Problem details:
Scan the listing below for the string "Select" and copy each line where it turns up.

Given entries:
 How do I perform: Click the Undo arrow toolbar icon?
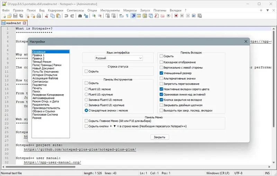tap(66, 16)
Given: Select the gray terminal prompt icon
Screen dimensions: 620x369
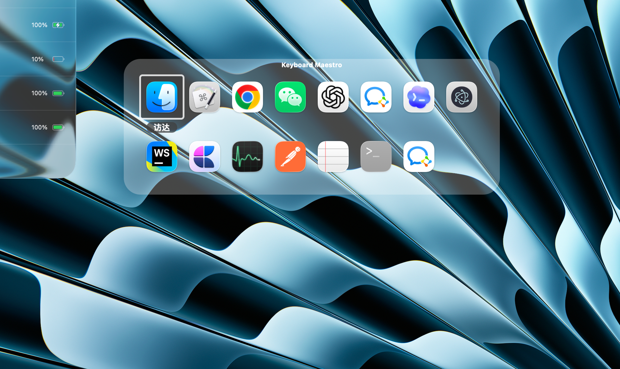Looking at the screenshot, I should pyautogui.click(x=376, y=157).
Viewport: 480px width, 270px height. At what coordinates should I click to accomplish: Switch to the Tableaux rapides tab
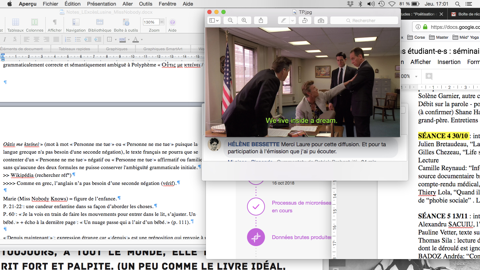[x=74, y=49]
* * *
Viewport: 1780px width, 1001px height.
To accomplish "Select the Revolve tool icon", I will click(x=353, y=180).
* * *
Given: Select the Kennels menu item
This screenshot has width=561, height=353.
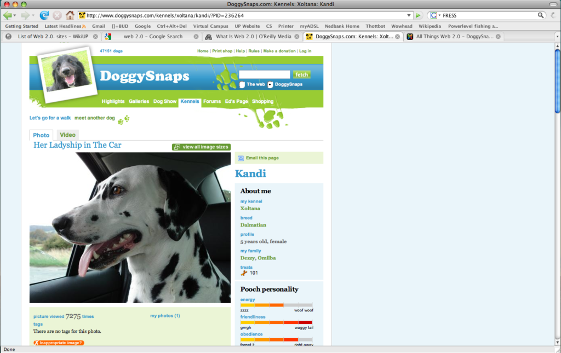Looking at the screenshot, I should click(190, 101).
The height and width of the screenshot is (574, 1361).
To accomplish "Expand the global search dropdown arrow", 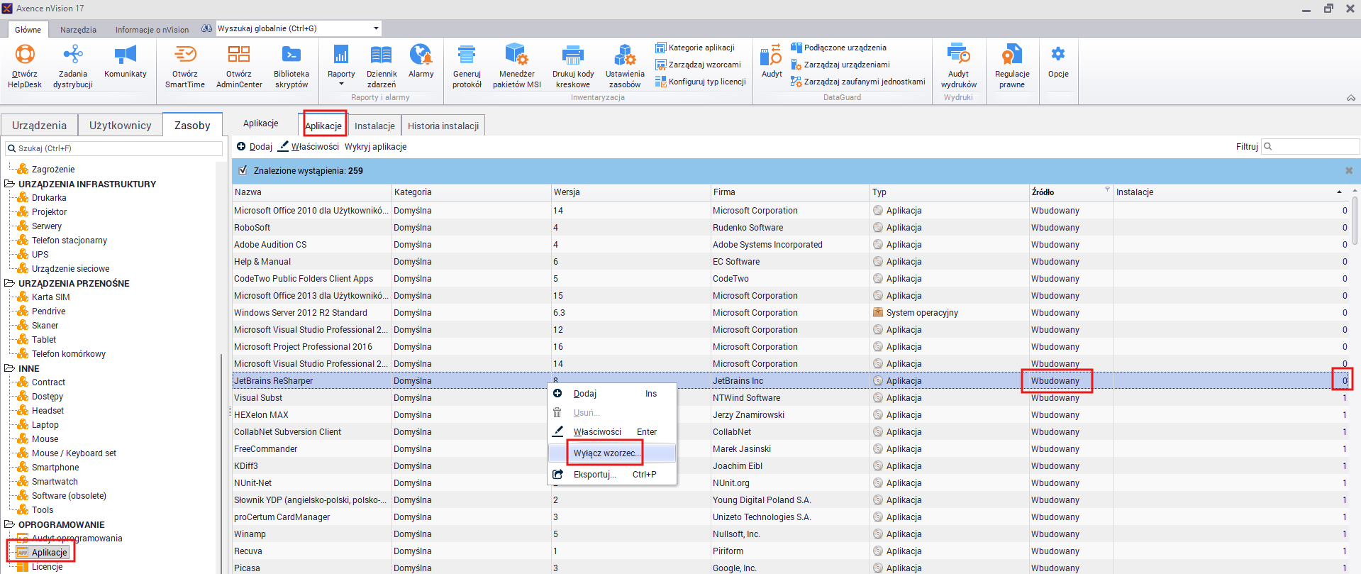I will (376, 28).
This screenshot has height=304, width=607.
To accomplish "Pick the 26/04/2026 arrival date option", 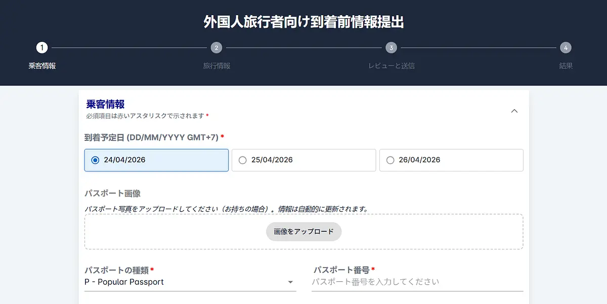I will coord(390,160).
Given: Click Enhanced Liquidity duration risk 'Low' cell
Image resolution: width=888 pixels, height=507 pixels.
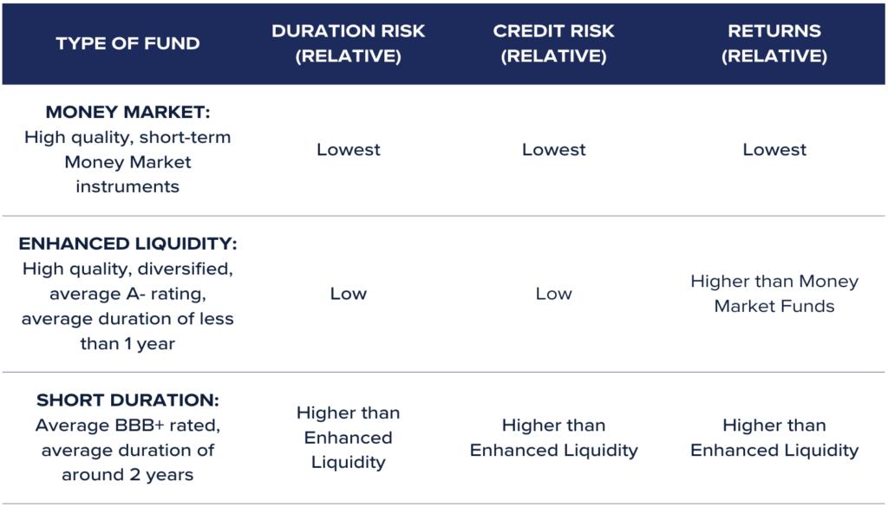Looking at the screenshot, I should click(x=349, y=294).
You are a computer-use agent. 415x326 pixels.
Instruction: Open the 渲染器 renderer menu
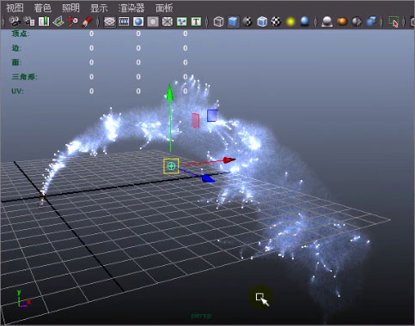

Exercise response:
Given: Select the gray terminal prompt icon
To accomplish "Select the Revolve tool icon", I will click(x=353, y=180).
Given: Select the Kennels menu item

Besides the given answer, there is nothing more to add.